• **SUPPLIED DATA**
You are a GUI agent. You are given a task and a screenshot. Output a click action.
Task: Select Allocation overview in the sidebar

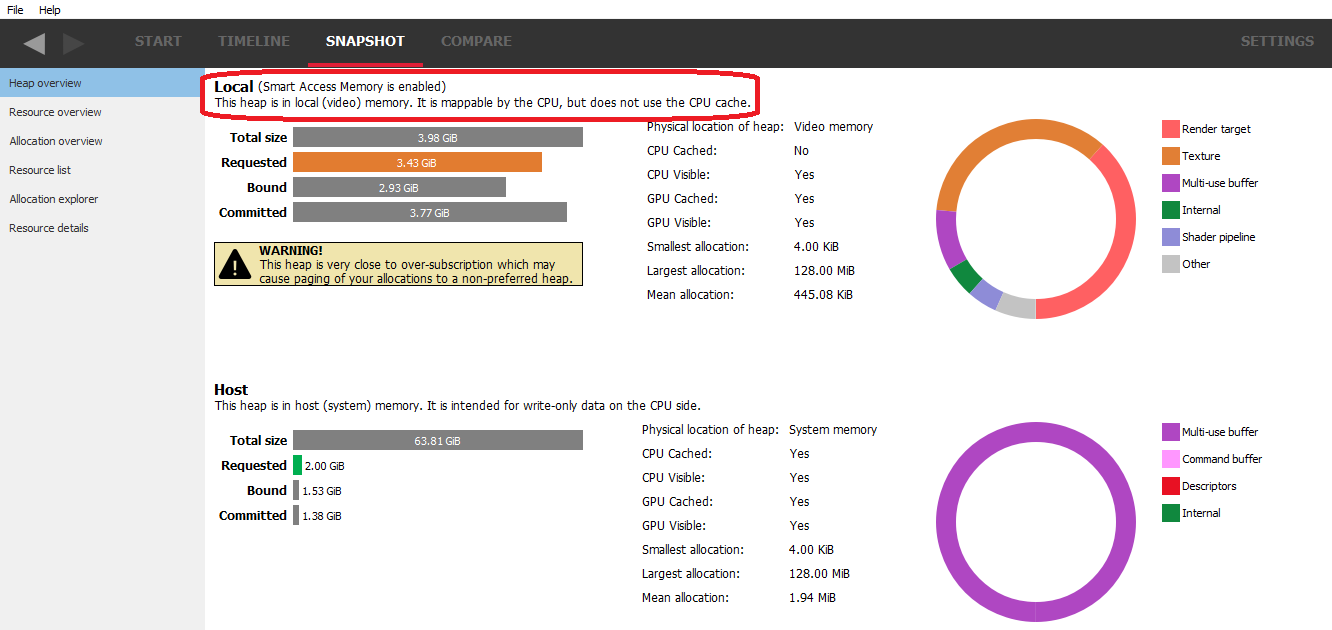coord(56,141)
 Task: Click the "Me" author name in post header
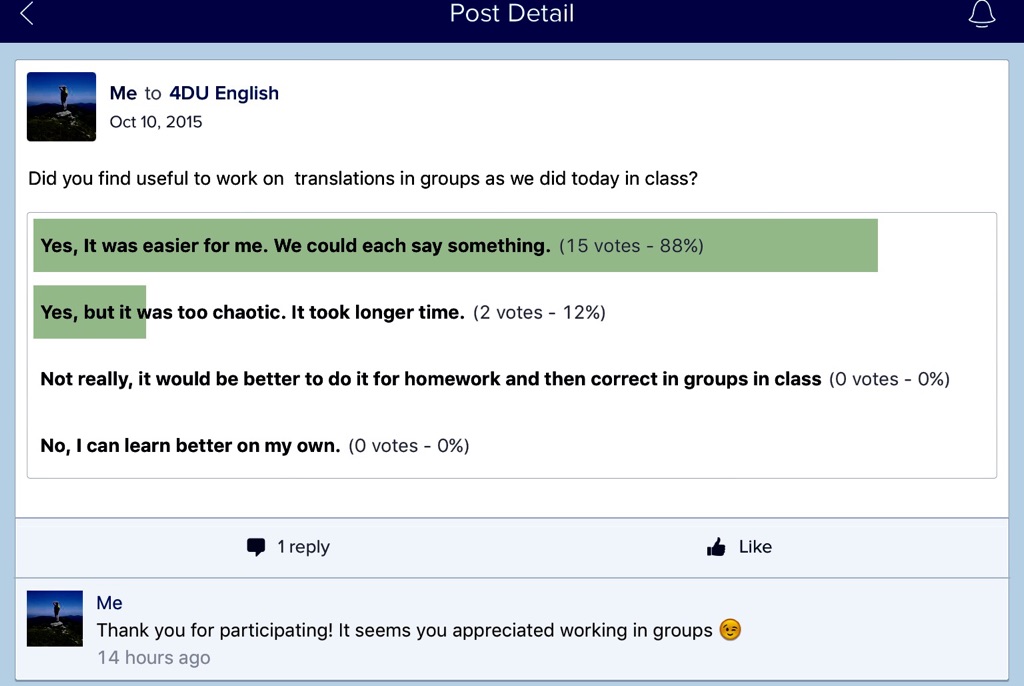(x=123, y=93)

• **REQUIRED ACTION**
Reproduce, word for word, the lines from the one containing "Task: Select Allocation" to the end of the material, both ends included. No picture is copied.

• **SOLUTION**
Task: Select Allocation overview in the sidebar

coord(56,141)
 Task: Click the "Me" author name in post header
(x=123, y=93)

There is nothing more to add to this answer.